- TASK OBJECTIVE: Send back all of the records, each one exactly as written.

--- PROVIDED DATA Enclosed Below ---

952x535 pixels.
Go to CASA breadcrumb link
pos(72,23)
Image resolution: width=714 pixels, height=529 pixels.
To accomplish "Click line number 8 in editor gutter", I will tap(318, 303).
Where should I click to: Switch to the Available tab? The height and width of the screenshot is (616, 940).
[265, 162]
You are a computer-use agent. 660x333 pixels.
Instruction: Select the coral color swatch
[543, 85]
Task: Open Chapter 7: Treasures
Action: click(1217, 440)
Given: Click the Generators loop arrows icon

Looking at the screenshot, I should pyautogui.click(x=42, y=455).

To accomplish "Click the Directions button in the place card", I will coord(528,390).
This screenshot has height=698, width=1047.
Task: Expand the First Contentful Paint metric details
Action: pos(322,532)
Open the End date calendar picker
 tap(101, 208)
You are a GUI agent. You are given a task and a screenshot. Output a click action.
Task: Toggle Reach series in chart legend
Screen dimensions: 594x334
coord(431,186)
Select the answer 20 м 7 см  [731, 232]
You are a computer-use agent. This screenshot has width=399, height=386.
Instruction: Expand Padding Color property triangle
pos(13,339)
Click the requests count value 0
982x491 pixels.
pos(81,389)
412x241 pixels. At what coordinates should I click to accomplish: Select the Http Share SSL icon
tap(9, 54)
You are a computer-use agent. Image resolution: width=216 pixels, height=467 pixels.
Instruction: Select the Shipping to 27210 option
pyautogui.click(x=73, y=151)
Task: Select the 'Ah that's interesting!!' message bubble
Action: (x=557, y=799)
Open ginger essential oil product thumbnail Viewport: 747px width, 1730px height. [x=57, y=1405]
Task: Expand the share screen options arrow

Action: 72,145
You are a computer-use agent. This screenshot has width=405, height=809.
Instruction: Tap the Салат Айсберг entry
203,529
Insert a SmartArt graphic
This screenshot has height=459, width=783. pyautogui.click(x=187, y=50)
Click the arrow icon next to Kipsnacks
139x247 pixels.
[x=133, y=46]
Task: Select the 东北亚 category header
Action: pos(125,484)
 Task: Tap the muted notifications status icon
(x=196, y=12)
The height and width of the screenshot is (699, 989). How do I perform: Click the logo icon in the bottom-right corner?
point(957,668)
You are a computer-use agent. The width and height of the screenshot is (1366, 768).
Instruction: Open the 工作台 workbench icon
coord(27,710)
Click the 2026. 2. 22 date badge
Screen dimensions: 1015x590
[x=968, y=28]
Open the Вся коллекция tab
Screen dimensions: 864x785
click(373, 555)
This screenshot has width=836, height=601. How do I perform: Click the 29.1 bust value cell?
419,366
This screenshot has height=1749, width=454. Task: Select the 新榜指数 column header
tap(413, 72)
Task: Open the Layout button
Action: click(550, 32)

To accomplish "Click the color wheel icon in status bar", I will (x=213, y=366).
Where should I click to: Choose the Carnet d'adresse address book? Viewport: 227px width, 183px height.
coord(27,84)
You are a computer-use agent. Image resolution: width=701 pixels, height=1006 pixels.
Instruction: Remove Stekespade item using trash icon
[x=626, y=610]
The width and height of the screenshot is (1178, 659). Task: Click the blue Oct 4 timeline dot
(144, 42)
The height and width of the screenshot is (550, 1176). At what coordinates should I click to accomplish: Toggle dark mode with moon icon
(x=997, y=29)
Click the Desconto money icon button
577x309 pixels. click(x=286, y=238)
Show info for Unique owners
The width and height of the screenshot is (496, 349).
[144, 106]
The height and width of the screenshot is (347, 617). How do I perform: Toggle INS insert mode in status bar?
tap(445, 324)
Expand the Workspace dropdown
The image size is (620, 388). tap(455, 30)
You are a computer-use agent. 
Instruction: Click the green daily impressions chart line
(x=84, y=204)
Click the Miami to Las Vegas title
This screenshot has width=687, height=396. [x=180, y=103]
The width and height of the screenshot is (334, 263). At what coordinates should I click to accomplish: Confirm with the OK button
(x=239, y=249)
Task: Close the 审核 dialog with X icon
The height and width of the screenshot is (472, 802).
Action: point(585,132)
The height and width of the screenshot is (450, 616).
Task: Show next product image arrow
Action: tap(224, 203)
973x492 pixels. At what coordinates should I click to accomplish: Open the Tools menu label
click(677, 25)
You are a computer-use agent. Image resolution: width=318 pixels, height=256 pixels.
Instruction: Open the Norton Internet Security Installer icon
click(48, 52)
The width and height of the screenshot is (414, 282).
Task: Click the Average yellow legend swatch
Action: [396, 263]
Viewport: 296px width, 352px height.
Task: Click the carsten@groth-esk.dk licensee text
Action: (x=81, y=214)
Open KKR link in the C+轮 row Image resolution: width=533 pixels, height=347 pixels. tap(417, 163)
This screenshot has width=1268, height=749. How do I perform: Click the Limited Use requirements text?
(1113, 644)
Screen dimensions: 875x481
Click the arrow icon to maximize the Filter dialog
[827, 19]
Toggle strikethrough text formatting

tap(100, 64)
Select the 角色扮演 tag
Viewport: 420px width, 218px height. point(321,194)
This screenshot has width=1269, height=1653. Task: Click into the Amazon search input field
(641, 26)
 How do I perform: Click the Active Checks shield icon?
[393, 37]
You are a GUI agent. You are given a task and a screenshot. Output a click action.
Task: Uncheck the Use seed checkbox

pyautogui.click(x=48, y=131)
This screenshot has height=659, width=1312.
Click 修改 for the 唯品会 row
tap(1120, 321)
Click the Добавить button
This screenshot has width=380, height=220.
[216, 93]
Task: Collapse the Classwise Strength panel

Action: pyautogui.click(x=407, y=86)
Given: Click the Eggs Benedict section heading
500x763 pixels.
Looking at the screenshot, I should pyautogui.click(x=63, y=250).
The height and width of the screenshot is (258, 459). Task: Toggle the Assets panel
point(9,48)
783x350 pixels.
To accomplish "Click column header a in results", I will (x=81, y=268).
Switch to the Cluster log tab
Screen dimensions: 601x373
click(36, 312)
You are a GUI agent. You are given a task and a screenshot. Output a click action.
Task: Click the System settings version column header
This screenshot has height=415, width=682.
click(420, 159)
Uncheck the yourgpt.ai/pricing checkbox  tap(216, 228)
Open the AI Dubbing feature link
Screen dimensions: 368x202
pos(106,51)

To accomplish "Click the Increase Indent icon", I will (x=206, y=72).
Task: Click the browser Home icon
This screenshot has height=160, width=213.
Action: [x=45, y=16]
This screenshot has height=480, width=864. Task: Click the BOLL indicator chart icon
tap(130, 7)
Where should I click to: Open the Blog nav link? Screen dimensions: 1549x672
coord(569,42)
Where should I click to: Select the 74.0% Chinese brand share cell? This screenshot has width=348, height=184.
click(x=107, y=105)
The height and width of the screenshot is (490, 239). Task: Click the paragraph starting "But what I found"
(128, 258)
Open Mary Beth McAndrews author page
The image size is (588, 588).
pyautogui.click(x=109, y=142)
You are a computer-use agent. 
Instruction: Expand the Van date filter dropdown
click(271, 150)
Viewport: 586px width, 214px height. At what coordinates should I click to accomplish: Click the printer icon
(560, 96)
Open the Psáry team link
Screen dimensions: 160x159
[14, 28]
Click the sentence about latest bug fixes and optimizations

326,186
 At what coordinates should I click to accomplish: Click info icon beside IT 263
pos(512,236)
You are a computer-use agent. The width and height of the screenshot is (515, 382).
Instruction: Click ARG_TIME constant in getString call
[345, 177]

--- End of Enclosed PROVIDED DATA ---

- TASK RESPONSE:
952x535 pixels.
Go to CASA breadcrumb link
pos(72,23)
Image resolution: width=714 pixels, height=529 pixels.
To accomplish "Click line number 8 in editor gutter", I will tap(318, 303).
Where should I click to: Switch to the Available tab? The height and width of the screenshot is (616, 940).
[265, 162]
You are a computer-use agent. 660x333 pixels.
Instruction: Select the coral color swatch
[543, 85]
Task: Open Chapter 7: Treasures
Action: click(1217, 440)
Given: Click the Generators loop arrows icon

Looking at the screenshot, I should pyautogui.click(x=42, y=455).

To accomplish "Click the Directions button in the place card", I will coord(528,390).
This screenshot has height=698, width=1047.
Task: Expand the First Contentful Paint metric details
Action: pos(322,532)
Open the End date calendar picker
 tap(101, 208)
You are a GUI agent. You are given a task and a screenshot. Output a click action.
Task: Toggle Reach series in chart legend
Screen dimensions: 594x334
coord(431,186)
Select the answer 20 м 7 см  [731, 232]
You are a computer-use agent. This screenshot has width=399, height=386.
Instruction: Expand Padding Color property triangle
pos(13,339)
Click the requests count value 0
982x491 pixels.
pos(81,389)
412x241 pixels. At what coordinates should I click to accomplish: Select the Http Share SSL icon
tap(9, 54)
You are a computer-use agent. Image resolution: width=216 pixels, height=467 pixels.
Instruction: Select the Shipping to 27210 option
pyautogui.click(x=73, y=151)
Task: Select the 'Ah that's interesting!!' message bubble
Action: (x=557, y=799)
Open ginger essential oil product thumbnail Viewport: 747px width, 1730px height. [x=57, y=1405]
Task: Expand the share screen options arrow

Action: 72,145
You are a computer-use agent. This screenshot has width=405, height=809.
Instruction: Tap the Салат Айсберг entry
203,529
Insert a SmartArt graphic
This screenshot has height=459, width=783. pyautogui.click(x=187, y=50)
Click the arrow icon next to Kipsnacks
139x247 pixels.
[x=133, y=46]
Task: Select the 东北亚 category header
Action: pos(125,484)
 Task: Tap the muted notifications status icon
(x=196, y=12)
The height and width of the screenshot is (699, 989). How do I perform: Click the logo icon in the bottom-right corner?
point(957,668)
You are a computer-use agent. The width and height of the screenshot is (1366, 768).
Instruction: Open the 工作台 workbench icon
coord(27,710)
Click the 2026. 2. 22 date badge
Screen dimensions: 1015x590
[x=968, y=28]
Open the Вся коллекция tab
Screen dimensions: 864x785
click(373, 555)
This screenshot has width=836, height=601. How do I perform: Click the 29.1 bust value cell?
419,366
This screenshot has height=1749, width=454. Task: Select the 新榜指数 column header
tap(413, 72)
Task: Open the Layout button
Action: click(550, 32)

To accomplish "Click the color wheel icon in status bar", I will (x=213, y=366).
Where should I click to: Choose the Carnet d'adresse address book? Viewport: 227px width, 183px height.
coord(27,84)
You are a computer-use agent. Image resolution: width=701 pixels, height=1006 pixels.
Instruction: Remove Stekespade item using trash icon
[x=626, y=610]
The width and height of the screenshot is (1178, 659). Task: Click the blue Oct 4 timeline dot
(144, 42)
The height and width of the screenshot is (550, 1176). At what coordinates should I click to accomplish: Toggle dark mode with moon icon
(x=997, y=29)
Click the Desconto money icon button
577x309 pixels. click(x=286, y=238)
Show info for Unique owners
The width and height of the screenshot is (496, 349).
[144, 106]
The height and width of the screenshot is (347, 617). How do I perform: Toggle INS insert mode in status bar?
tap(445, 324)
Expand the Workspace dropdown
The image size is (620, 388). tap(455, 30)
You are a computer-use agent. 
Instruction: Click the green daily impressions chart line
(x=84, y=204)
Click the Miami to Las Vegas title
This screenshot has width=687, height=396. [x=180, y=103]
The width and height of the screenshot is (334, 263). At what coordinates should I click to accomplish: Confirm with the OK button
(x=239, y=249)
Task: Close the 审核 dialog with X icon
The height and width of the screenshot is (472, 802).
Action: point(585,132)
The height and width of the screenshot is (450, 616).
Task: Show next product image arrow
Action: tap(224, 203)
973x492 pixels. At what coordinates should I click to accomplish: Open the Tools menu label
click(677, 25)
You are a computer-use agent. Image resolution: width=318 pixels, height=256 pixels.
Instruction: Open the Norton Internet Security Installer icon
click(48, 52)
The width and height of the screenshot is (414, 282).
Task: Click the Average yellow legend swatch
Action: [396, 263]
Viewport: 296px width, 352px height.
Task: Click the carsten@groth-esk.dk licensee text
Action: (x=81, y=214)
Open KKR link in the C+轮 row Image resolution: width=533 pixels, height=347 pixels. tap(417, 163)
This screenshot has width=1268, height=749. How do I perform: Click the Limited Use requirements text?
(1113, 644)
Screen dimensions: 875x481
Click the arrow icon to maximize the Filter dialog
[827, 19]
Toggle strikethrough text formatting

tap(100, 64)
Select the 角色扮演 tag
Viewport: 420px width, 218px height. point(321,194)
This screenshot has width=1269, height=1653. Task: Click into the Amazon search input field
(641, 26)
 How do I perform: Click the Active Checks shield icon?
[393, 37]
You are a GUI agent. You are given a task and a screenshot. Output a click action.
Task: Uncheck the Use seed checkbox

pyautogui.click(x=48, y=131)
This screenshot has height=659, width=1312.
Click 修改 for the 唯品会 row
tap(1120, 321)
Click the Добавить button
This screenshot has width=380, height=220.
[216, 93]
Task: Collapse the Classwise Strength panel

Action: pyautogui.click(x=407, y=86)
Given: Click the Eggs Benedict section heading
500x763 pixels.
Looking at the screenshot, I should pyautogui.click(x=63, y=250).
The height and width of the screenshot is (258, 459). Task: Toggle the Assets panel
point(9,48)
783x350 pixels.
To accomplish "Click column header a in results", I will (x=81, y=268).
Switch to the Cluster log tab
Screen dimensions: 601x373
click(36, 312)
You are a GUI agent. You are given a task and a screenshot. Output a click action.
Task: Click the System settings version column header
This screenshot has height=415, width=682.
click(420, 159)
Uncheck the yourgpt.ai/pricing checkbox  tap(216, 228)
Open the AI Dubbing feature link
Screen dimensions: 368x202
pos(106,51)

To accomplish "Click the Increase Indent icon", I will (x=206, y=72).
Task: Click the browser Home icon
This screenshot has height=160, width=213.
Action: [x=45, y=16]
This screenshot has height=480, width=864. Task: Click the BOLL indicator chart icon
tap(130, 7)
Where should I click to: Open the Blog nav link? Screen dimensions: 1549x672
coord(569,42)
Where should I click to: Select the 74.0% Chinese brand share cell? This screenshot has width=348, height=184.
click(x=107, y=105)
The height and width of the screenshot is (490, 239). Task: Click the paragraph starting "But what I found"
(128, 258)
Open Mary Beth McAndrews author page
The image size is (588, 588).
pyautogui.click(x=109, y=142)
You are a computer-use agent. 
Instruction: Expand the Van date filter dropdown
click(271, 150)
Viewport: 586px width, 214px height. At what coordinates should I click to accomplish: Click the printer icon
(560, 96)
Open the Psáry team link
Screen dimensions: 160x159
[14, 28]
Click the sentence about latest bug fixes and optimizations

326,186
 At what coordinates should I click to accomplish: Click info icon beside IT 263
pos(512,236)
You are a computer-use agent. The width and height of the screenshot is (515, 382).
Instruction: Click ARG_TIME constant in getString call
[345, 177]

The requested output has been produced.